» **ACTIVITY**
Some lines in the material below hold the word "screenshot". Copy all of them.

*** Block opens ***

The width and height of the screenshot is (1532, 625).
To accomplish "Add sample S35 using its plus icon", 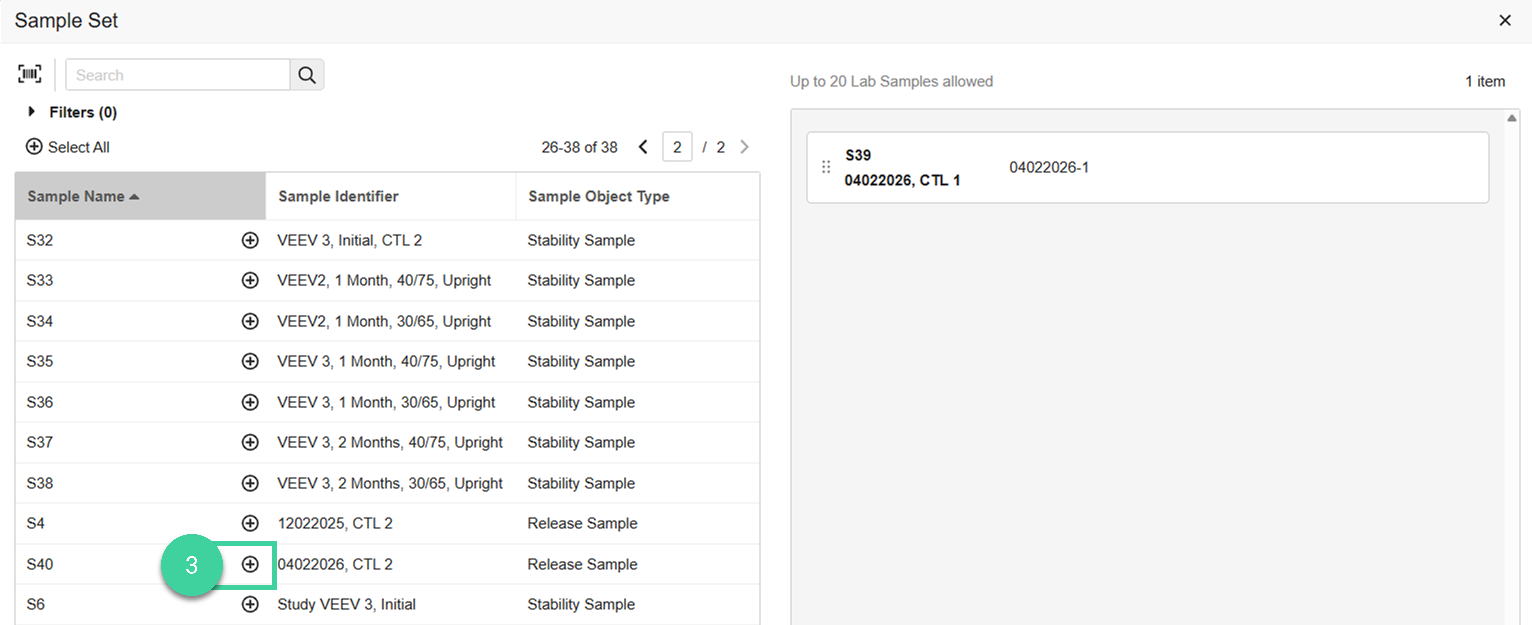I will (250, 361).
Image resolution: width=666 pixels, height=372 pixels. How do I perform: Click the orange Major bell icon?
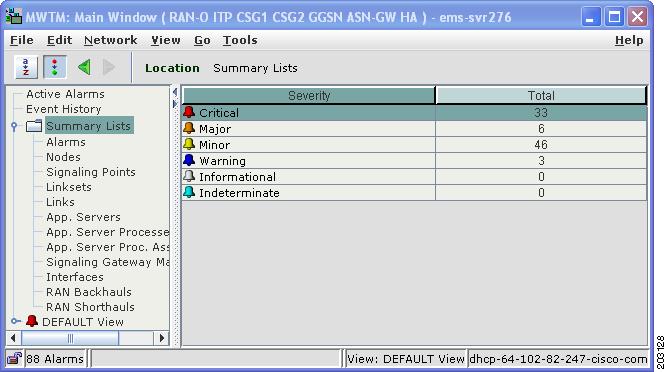point(189,128)
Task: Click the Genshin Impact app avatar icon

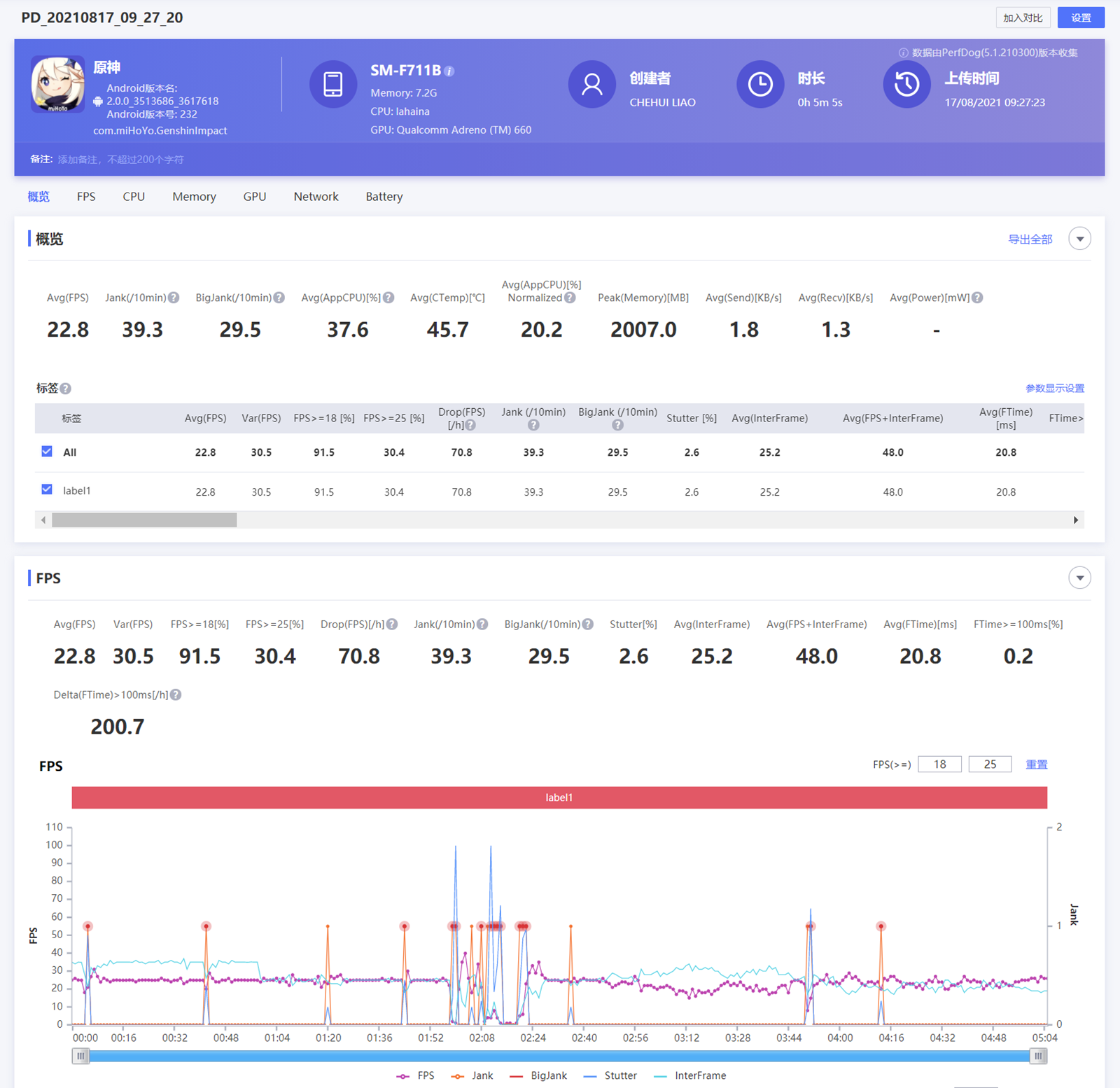Action: point(57,84)
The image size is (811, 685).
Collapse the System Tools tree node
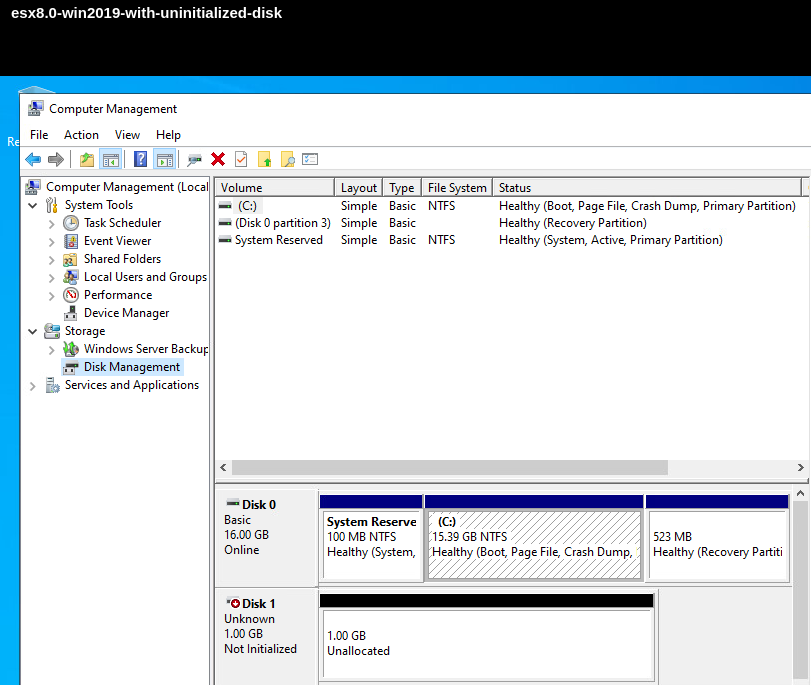point(33,205)
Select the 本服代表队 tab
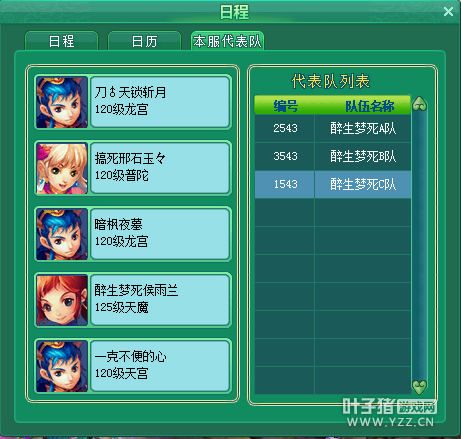 tap(227, 41)
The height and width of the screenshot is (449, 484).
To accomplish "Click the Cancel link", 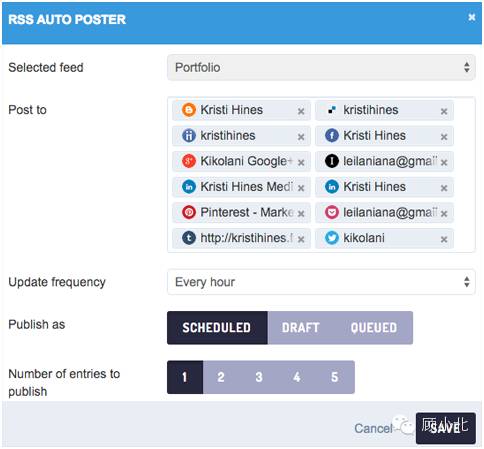I will tap(373, 428).
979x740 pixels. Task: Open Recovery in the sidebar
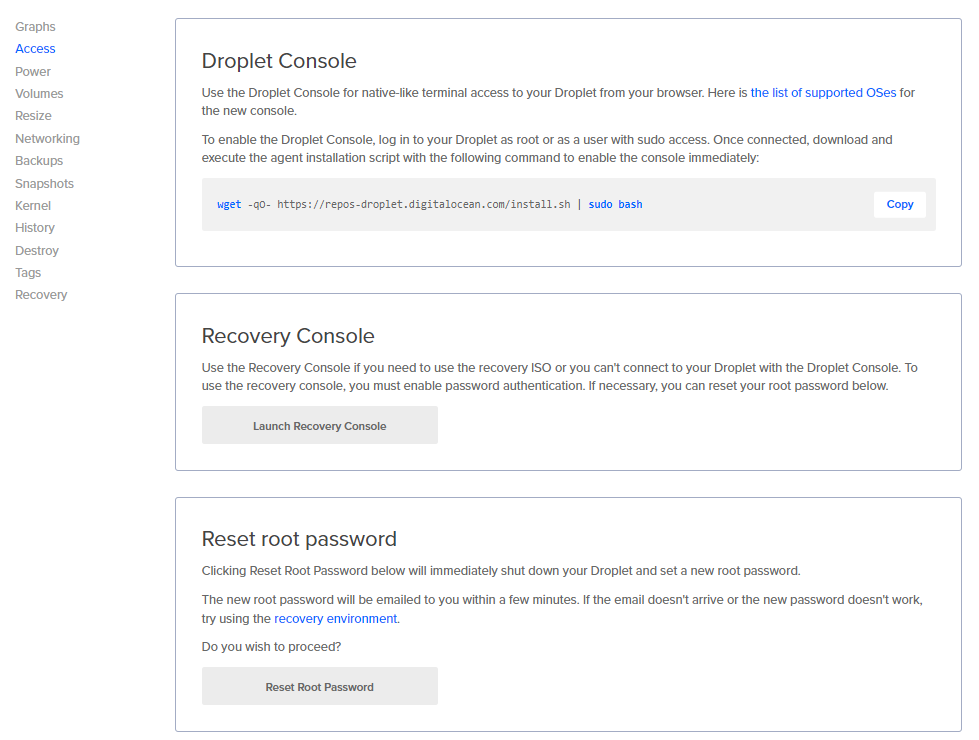pyautogui.click(x=41, y=295)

*** Block closes ***

» **YOUR RESPONSE**
The width and height of the screenshot is (1532, 625).
The height and width of the screenshot is (449, 484).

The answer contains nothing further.